A Japanese cryptocurrency exchange that suffered from a $60 million hack in 2018 is suing Binance for “aiding and abetting” the laundering of some of the stolen funds.

According to a complaint filed by Fisco in the Northern California District Court on Sept. 14, the Japanese exchange alleged that soon after it lost nearly 6,000 bitcoin in the 2018 hack, the thieves sent 1,451 bitcoin to an address belonging to Binance, which was worth $9.4 million at the time.

Fisco – called Zaif at the time of the hack – added that the thieves subsequently laundered the funds on the world’s largest exchange platform, due to its allegedly lax know-your-customer (KYC) and anti-money laundering (AML) protocols that “do not measure up to industry standards.”

The thieves are claimed to have taken advantage of Binance’s policy that allowed new users to open accounts and transact on the platform in amounts less than 2 bitcoins without needing to provide any meaningful identifying information.

“The thieves broke the stolen bitcoin into seven thousands of separate transactions and accounts, all valued below the 2-bitcoin threshold. In this way, the thieves converted the stolen bitcoin into other cryptocurrencies and transmitted the value from the Binance platform,” the plaintiff said.

Fisco alleged that since Binance was notified and had “actual knowledge” that the stolen funds were sent to its platform, it “either intentionally or negligently failed to interrupt the money laundering process when it could have done so.”

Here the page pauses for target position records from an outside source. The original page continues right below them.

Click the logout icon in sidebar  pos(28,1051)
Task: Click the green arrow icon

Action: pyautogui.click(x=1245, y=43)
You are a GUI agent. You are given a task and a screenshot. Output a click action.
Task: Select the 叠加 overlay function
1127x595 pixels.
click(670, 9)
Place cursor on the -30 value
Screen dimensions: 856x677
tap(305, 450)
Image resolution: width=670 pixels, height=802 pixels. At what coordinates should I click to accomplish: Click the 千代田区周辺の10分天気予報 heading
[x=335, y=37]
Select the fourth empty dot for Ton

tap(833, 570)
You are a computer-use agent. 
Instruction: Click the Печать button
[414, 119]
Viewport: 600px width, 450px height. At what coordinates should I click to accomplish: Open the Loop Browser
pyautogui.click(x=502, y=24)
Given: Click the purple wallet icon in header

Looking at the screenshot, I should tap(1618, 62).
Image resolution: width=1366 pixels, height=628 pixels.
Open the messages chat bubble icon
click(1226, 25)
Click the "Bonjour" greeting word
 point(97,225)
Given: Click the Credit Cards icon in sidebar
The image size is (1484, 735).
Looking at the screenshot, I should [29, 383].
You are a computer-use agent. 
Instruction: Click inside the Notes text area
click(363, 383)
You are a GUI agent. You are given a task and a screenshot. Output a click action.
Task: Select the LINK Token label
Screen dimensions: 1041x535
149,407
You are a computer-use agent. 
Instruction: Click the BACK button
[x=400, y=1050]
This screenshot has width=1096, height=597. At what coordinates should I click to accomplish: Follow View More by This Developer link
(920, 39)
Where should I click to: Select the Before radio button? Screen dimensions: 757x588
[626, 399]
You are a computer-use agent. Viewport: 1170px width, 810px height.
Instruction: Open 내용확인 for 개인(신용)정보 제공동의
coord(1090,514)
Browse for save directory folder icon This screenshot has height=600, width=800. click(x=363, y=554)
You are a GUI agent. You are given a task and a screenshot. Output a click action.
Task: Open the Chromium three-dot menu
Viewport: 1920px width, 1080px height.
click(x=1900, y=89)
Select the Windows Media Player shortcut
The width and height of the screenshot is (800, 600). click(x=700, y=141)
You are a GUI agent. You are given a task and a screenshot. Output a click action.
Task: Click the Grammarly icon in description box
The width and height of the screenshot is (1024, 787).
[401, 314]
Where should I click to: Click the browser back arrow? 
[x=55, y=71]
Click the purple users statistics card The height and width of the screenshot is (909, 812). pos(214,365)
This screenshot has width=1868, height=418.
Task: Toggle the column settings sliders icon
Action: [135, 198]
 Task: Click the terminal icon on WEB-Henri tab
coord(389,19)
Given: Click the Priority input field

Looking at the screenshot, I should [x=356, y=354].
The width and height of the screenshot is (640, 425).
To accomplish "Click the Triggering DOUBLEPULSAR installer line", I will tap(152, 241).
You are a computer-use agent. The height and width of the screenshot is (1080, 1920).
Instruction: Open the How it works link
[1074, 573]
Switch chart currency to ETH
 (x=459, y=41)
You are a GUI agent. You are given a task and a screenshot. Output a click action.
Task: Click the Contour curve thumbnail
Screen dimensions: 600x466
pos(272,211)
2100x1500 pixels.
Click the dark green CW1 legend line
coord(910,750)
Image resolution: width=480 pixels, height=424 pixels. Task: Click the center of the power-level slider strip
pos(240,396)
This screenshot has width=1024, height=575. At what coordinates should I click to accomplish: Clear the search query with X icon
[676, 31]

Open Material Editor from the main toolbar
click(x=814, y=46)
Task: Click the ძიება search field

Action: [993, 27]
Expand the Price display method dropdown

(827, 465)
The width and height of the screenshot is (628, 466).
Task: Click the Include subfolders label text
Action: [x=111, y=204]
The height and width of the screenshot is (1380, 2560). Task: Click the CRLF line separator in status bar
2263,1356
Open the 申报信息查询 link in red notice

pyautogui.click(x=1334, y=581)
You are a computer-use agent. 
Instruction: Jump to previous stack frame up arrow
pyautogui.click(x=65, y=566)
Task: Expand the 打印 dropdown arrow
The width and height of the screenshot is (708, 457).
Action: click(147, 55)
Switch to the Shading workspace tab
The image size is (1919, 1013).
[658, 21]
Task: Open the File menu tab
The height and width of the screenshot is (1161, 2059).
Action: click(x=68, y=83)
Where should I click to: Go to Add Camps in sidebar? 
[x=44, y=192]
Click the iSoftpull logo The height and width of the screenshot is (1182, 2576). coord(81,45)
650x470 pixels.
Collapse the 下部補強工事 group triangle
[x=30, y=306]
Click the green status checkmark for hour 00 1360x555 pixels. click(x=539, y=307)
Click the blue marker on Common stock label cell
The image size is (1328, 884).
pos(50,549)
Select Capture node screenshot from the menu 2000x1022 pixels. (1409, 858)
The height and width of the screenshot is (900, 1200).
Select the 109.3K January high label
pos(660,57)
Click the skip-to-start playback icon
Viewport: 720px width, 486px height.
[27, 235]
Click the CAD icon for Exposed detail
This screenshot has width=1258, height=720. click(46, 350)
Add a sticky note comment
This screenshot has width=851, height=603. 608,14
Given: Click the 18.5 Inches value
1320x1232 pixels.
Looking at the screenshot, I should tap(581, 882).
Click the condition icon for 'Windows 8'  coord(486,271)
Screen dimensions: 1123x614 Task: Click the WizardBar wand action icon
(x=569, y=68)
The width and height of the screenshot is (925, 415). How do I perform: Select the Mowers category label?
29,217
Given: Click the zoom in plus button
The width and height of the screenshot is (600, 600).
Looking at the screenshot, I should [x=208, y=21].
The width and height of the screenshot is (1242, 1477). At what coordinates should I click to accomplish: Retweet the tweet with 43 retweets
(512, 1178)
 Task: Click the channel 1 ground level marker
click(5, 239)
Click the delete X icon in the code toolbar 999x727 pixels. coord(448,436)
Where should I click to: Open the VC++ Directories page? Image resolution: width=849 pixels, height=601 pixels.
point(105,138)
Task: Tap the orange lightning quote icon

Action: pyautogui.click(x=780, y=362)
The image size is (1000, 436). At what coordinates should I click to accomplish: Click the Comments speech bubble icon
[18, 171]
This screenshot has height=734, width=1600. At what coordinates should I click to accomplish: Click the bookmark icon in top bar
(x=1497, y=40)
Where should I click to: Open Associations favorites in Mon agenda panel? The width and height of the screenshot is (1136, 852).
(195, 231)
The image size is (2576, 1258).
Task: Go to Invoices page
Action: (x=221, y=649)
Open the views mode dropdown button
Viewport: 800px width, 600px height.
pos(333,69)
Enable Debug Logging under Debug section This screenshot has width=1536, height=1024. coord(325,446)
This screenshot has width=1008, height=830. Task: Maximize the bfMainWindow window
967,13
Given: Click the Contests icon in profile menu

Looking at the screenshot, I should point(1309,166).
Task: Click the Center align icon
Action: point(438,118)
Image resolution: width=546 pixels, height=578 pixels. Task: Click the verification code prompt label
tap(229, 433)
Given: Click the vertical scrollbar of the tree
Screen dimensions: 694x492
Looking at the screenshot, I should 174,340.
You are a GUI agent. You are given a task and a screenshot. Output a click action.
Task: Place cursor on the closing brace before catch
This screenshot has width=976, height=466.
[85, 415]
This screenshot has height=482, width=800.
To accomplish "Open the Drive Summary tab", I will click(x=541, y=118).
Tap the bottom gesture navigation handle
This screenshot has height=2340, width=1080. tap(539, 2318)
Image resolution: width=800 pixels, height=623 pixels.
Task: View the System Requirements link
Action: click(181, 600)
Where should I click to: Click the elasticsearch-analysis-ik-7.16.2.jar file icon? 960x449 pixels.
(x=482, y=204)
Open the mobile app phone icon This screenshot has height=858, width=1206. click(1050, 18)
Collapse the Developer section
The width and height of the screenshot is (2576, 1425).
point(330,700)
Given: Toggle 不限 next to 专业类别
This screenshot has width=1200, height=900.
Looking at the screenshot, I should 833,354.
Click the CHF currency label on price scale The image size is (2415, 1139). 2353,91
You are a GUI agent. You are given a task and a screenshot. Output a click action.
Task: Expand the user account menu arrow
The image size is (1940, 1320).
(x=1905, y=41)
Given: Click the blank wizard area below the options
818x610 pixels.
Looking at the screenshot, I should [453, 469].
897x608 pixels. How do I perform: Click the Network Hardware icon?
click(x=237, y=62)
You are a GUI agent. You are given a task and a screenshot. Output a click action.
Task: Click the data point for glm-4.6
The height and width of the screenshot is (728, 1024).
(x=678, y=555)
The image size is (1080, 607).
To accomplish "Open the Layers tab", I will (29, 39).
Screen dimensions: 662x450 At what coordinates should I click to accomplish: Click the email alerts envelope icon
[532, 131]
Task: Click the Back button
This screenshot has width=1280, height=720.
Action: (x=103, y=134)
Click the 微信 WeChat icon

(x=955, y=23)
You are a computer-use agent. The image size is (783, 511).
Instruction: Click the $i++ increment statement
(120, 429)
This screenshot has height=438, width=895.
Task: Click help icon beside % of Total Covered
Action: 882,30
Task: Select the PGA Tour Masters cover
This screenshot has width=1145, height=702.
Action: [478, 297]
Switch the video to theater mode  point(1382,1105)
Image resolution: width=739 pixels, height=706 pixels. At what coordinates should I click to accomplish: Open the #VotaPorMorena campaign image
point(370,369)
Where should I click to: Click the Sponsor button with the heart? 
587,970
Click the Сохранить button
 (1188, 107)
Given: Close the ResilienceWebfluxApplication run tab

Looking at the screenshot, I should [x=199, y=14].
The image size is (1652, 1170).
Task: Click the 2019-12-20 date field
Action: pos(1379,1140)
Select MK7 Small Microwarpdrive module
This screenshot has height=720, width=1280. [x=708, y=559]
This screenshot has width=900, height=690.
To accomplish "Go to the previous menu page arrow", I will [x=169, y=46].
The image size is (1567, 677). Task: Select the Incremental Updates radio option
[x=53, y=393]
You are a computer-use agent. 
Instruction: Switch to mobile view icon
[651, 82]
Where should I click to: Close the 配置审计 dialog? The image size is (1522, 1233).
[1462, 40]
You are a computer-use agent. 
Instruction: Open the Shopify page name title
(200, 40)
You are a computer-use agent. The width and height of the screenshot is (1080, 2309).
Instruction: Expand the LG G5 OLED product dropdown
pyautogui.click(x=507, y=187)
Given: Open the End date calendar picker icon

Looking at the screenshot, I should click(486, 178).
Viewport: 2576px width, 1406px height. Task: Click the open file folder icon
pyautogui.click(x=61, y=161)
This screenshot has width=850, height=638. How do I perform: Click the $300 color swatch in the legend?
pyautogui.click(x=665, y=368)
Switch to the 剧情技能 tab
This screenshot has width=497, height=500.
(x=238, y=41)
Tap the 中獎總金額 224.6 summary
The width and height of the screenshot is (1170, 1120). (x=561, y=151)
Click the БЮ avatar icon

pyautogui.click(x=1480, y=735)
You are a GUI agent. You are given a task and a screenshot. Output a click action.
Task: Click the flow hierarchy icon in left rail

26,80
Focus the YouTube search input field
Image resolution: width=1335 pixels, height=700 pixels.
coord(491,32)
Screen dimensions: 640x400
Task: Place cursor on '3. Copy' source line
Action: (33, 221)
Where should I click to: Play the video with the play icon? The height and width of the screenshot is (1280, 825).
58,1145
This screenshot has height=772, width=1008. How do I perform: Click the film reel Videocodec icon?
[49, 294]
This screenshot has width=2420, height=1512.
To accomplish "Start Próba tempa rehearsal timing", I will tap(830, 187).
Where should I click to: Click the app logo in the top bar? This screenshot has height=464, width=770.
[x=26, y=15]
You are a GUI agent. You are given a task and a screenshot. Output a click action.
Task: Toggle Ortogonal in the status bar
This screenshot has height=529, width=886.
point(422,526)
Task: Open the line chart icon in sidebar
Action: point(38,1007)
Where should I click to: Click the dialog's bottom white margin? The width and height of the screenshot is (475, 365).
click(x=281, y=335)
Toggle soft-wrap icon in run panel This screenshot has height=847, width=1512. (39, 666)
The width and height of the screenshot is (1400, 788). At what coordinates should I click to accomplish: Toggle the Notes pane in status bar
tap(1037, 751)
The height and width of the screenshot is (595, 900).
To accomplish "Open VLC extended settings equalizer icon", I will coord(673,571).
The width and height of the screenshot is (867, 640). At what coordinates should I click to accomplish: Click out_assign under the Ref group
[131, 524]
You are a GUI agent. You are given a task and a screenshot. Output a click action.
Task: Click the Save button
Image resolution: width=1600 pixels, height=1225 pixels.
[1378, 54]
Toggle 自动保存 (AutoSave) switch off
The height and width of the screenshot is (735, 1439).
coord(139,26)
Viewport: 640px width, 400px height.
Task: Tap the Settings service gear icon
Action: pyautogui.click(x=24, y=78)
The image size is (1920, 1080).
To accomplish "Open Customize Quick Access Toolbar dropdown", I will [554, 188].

As such, Fisco is demanding Binance to pay for its loss of the laundered funds in addition to other punitive damages.

Zaif was sold by its then-parent entity Tech Bureau to Fisco shortly after the incident, which compensated users’ who had lost funds in the hack.

$41 million-worth of crypto assets from the hack belonged to Zaif customers including those based within the U.S. and California, according to the court filing.